[[ Source data, beginning ]]
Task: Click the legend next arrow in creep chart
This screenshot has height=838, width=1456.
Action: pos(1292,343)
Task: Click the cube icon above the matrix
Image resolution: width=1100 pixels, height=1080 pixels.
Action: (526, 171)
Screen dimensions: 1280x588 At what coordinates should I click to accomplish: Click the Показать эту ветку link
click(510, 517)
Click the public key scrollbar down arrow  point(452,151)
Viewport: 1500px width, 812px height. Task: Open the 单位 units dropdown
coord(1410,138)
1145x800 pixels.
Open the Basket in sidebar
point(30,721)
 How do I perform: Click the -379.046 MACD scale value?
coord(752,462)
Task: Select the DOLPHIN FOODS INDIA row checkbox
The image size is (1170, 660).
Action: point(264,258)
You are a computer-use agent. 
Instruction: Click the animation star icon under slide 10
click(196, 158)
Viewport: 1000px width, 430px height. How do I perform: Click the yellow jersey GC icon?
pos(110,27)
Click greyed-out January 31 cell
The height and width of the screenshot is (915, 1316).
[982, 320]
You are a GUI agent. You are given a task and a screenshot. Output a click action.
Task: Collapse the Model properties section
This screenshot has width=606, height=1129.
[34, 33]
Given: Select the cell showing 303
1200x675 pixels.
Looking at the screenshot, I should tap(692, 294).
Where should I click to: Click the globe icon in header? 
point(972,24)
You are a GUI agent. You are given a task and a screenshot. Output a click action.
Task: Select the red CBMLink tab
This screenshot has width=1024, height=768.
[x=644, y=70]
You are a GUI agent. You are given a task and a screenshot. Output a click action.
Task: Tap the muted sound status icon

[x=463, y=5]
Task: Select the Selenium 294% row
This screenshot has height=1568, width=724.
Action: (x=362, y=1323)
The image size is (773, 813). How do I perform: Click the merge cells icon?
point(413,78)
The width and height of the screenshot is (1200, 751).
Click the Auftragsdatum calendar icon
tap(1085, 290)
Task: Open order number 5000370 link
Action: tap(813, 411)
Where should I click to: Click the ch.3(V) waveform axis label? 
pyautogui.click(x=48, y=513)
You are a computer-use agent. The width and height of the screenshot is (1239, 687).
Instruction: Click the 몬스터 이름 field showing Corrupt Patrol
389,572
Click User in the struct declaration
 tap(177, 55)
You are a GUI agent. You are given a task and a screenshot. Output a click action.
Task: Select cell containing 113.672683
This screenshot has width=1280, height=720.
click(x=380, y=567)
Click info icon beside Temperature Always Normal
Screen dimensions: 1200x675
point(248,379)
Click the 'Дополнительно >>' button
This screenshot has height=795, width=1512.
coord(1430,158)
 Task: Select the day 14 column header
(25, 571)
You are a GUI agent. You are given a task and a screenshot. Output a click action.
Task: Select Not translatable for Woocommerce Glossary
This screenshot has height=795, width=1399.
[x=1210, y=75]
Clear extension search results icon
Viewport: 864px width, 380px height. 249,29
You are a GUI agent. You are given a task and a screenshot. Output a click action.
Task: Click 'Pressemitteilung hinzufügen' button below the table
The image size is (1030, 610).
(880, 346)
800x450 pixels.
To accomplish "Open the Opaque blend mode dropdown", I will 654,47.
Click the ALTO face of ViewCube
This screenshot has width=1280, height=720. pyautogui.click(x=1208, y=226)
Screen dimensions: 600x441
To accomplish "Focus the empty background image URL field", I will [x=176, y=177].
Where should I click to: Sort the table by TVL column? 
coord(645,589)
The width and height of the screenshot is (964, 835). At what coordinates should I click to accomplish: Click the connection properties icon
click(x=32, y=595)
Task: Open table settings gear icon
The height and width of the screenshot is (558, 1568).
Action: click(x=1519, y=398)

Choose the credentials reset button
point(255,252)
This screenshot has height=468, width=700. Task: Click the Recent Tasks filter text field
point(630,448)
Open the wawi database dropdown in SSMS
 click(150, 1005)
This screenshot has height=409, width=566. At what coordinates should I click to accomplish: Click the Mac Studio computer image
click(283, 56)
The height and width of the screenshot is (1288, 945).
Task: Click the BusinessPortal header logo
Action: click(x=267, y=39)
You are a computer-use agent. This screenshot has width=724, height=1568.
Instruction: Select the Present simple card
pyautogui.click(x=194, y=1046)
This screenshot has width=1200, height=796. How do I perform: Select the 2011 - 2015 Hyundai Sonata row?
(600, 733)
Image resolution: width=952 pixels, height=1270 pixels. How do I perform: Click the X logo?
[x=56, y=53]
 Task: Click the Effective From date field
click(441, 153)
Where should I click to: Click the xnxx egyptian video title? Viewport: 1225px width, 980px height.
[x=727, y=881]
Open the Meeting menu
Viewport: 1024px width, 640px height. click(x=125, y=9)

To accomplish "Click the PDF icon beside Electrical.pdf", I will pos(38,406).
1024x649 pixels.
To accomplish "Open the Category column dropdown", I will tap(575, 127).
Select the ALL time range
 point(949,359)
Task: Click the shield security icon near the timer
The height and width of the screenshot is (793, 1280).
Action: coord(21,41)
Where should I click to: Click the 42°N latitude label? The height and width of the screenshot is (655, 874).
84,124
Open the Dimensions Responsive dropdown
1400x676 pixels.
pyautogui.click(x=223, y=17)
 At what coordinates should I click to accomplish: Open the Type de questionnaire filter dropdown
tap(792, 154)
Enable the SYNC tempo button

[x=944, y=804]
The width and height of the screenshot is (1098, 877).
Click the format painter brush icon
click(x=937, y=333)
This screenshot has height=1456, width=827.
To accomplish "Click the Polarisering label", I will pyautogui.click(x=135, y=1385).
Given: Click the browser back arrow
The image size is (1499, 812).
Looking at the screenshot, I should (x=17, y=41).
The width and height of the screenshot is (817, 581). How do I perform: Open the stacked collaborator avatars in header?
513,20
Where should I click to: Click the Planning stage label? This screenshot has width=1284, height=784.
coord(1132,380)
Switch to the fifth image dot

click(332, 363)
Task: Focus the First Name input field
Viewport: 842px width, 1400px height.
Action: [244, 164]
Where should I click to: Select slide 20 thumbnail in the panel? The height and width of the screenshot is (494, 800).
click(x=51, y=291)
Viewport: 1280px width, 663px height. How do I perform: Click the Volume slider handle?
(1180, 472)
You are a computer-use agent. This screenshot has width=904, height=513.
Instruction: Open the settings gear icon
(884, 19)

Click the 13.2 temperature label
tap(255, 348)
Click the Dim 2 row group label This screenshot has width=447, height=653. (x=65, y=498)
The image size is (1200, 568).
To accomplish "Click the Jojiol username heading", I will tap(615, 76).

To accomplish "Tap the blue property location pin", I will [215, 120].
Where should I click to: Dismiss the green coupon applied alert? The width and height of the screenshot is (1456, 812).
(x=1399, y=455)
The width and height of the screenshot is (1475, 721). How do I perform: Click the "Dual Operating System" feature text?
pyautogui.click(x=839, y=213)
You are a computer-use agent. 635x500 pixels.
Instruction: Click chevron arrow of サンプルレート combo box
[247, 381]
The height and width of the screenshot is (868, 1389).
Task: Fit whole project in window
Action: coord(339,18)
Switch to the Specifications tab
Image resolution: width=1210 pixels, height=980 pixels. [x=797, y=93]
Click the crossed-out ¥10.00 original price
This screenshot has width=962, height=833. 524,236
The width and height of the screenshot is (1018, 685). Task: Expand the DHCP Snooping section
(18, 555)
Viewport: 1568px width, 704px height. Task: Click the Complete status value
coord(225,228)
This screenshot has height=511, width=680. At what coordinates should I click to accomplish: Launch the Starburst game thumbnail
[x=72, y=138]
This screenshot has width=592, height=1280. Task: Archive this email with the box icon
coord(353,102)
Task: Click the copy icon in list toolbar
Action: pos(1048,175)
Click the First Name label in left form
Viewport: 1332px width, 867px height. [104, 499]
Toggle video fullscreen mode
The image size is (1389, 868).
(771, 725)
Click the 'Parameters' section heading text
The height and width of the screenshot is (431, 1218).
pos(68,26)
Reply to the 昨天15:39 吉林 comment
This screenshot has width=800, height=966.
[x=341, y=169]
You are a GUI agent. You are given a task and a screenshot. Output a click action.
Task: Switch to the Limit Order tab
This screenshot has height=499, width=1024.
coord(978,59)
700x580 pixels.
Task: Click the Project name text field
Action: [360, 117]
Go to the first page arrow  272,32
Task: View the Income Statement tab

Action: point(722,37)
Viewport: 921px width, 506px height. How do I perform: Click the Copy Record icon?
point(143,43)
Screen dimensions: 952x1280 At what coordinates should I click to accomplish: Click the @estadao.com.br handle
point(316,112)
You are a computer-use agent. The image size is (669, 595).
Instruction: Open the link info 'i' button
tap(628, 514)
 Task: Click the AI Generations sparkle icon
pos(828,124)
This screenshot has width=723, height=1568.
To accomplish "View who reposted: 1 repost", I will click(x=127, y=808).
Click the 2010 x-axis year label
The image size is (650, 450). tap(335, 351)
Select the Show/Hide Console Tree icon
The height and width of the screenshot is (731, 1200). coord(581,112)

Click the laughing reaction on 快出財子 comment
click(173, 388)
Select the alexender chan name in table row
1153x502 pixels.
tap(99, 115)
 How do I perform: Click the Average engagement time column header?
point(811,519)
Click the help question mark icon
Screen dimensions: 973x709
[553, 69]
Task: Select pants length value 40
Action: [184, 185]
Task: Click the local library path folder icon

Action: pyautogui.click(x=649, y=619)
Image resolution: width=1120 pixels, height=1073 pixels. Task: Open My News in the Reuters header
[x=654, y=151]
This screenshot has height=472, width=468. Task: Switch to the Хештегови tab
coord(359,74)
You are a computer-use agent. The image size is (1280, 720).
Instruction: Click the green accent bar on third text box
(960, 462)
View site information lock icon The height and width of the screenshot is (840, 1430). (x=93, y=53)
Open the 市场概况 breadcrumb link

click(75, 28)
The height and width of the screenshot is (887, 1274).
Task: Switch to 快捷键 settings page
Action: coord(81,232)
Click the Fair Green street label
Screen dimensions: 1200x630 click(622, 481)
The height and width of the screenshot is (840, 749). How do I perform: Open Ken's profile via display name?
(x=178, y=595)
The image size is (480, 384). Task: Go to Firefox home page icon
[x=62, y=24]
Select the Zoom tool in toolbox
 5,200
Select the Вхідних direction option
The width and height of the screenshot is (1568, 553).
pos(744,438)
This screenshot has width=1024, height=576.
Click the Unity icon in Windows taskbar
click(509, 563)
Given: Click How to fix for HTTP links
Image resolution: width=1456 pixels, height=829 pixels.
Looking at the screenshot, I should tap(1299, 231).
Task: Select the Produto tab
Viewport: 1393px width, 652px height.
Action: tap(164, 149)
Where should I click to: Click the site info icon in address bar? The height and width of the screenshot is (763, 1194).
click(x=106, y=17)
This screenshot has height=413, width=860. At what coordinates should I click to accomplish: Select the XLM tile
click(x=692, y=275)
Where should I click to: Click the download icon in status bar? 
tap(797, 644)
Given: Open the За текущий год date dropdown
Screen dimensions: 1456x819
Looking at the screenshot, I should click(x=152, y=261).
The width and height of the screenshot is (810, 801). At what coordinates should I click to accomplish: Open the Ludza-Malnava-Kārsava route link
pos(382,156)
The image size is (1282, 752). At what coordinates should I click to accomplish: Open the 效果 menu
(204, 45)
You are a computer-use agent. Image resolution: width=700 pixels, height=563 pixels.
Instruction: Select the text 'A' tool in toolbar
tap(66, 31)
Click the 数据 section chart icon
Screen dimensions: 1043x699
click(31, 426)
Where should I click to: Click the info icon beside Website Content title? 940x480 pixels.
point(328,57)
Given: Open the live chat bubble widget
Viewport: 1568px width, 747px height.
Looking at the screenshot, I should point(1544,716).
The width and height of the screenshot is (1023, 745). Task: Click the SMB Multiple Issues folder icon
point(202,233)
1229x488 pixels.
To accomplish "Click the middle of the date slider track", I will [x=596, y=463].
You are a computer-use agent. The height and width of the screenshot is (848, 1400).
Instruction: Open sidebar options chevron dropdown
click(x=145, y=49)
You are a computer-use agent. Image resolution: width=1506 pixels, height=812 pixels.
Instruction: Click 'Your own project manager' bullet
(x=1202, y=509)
[[ Source data, end ]]
Problem details: Pull every line containing the word "heading" out of the listing.

Output:
To accomplish "Click the Jojiol username heading", I will tap(615, 76).
Click the 'Parameters' section heading text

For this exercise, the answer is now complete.